Le 23 décembre 2025, l’Autorité garante de la concurrence et du marché italienne a frappé fort. Ryanair s’est vu infliger une amende de plus de 255 millions d’euros pour abus de position dominante sur le marché italien du transport aérien. Cette décision, immédiatement contestée par la compagnie aérienne, vise des pratiques mises en œuvre autour de la vente de billets d’avion et des relations avec les agences de voyage, dans un contexte de forte croissance du trafic et de concentration du secteur.

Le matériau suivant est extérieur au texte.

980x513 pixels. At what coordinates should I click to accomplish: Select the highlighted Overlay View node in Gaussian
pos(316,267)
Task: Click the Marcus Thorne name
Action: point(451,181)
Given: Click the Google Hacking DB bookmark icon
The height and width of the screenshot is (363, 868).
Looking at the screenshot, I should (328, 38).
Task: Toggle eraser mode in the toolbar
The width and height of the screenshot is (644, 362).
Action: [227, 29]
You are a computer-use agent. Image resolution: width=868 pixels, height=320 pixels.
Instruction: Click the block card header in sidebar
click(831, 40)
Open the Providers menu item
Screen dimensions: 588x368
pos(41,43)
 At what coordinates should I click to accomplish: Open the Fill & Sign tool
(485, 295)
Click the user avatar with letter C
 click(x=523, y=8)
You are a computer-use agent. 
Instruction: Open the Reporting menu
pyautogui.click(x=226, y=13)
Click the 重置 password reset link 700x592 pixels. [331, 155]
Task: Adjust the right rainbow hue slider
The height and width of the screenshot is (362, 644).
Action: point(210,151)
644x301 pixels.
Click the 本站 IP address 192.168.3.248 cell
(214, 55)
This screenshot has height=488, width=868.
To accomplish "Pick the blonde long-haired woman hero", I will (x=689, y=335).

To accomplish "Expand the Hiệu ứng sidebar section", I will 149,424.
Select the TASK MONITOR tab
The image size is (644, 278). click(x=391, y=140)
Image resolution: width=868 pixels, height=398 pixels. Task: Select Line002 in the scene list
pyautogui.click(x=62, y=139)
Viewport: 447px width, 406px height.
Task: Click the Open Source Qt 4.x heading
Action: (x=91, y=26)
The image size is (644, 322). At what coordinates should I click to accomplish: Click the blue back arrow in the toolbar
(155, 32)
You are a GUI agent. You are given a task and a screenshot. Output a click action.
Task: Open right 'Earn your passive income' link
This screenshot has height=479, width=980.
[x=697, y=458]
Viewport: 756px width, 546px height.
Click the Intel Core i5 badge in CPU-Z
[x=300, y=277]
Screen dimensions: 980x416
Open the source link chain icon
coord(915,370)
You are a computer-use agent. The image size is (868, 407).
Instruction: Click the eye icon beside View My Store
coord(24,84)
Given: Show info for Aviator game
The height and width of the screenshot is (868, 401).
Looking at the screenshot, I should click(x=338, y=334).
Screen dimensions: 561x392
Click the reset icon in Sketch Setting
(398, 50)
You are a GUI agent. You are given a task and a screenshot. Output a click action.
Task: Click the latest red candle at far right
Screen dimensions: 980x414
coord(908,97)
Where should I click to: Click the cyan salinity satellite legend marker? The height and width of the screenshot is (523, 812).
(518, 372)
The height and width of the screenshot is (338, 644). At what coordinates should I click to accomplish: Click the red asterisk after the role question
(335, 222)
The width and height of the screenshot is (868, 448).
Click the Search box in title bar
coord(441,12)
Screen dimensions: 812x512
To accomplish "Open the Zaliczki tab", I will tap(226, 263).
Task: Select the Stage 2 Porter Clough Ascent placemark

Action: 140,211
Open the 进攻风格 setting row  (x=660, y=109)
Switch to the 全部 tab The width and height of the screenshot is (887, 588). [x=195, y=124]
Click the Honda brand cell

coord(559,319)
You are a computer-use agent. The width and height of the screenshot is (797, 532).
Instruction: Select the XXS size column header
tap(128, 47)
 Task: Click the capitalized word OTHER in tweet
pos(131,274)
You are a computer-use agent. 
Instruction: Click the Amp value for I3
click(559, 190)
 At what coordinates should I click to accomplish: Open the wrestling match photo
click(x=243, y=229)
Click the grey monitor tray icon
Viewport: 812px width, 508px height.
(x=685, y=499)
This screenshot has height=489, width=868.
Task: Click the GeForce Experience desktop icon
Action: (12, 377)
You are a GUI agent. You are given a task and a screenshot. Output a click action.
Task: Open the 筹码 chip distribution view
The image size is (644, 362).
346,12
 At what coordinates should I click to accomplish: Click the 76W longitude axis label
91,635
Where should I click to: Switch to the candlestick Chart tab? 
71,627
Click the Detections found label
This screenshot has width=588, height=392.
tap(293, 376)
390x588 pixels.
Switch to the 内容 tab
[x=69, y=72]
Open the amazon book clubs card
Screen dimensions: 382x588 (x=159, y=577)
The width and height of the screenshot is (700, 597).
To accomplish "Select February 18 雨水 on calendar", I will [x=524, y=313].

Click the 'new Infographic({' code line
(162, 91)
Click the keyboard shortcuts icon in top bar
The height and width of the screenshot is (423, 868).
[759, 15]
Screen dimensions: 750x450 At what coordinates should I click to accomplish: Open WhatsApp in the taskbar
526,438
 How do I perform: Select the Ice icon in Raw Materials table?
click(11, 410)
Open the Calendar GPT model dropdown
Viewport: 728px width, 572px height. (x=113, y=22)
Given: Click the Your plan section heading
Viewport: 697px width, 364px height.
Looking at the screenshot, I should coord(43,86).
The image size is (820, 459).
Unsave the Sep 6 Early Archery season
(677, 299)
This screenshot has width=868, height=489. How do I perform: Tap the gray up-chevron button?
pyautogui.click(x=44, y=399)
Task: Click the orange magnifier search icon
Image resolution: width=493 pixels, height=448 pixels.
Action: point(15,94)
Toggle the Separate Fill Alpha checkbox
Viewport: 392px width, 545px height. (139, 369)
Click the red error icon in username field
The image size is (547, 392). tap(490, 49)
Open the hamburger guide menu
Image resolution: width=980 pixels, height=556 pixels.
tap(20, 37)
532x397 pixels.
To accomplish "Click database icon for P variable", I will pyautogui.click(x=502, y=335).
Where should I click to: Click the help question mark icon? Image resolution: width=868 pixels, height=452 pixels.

Ryanair : ce que le régulateur reproche à la compagnie aérienne
Selon l’Autorité garante della concorrenza e del mercato, Ryanair a déployé une stratégie structurée pour limiter l’accès de ses vols aux agences de voyage, qu’elles soient physiques ou en ligne. Ainsi, d’après le régulateur italien, la compagnie aérienne a multiplié les obstacles techniques et commerciaux afin de décourager ces intermédiaires de vendre un billet Ryanair, tout en favorisant exclusivement sa propre plateforme de vente directe. Par conséquent, cette politique aurait réduit la liberté de choix des consommateurs et faussé le jeu de la concurrence sur le marché italien du voyage aérien.
Dans le détail, le régulateur reproche à Ryanair d’avoir introduit des procédures jugées dissuasives, notamment des systèmes de vérification d’identité renforcés pour les passagers ayant acheté leur billet via une agence. En outre, toujours selon l’Autorité italienne, certaines agences se seraient vu bloquer l’accès à des moyens de paiement ou à des comptes clients, ce qui aurait rendu la vente de vols Ryanair plus coûteuse et plus complexe. Ces éléments, cumulés sur plusieurs mois, ont conduit l’Italie à considérer que la compagnie aérienne avait abusé de sa position dominante sur le marché national, dominé par Ryanair avec une part estimée entre 38 % et 40 %, selon RaiNews.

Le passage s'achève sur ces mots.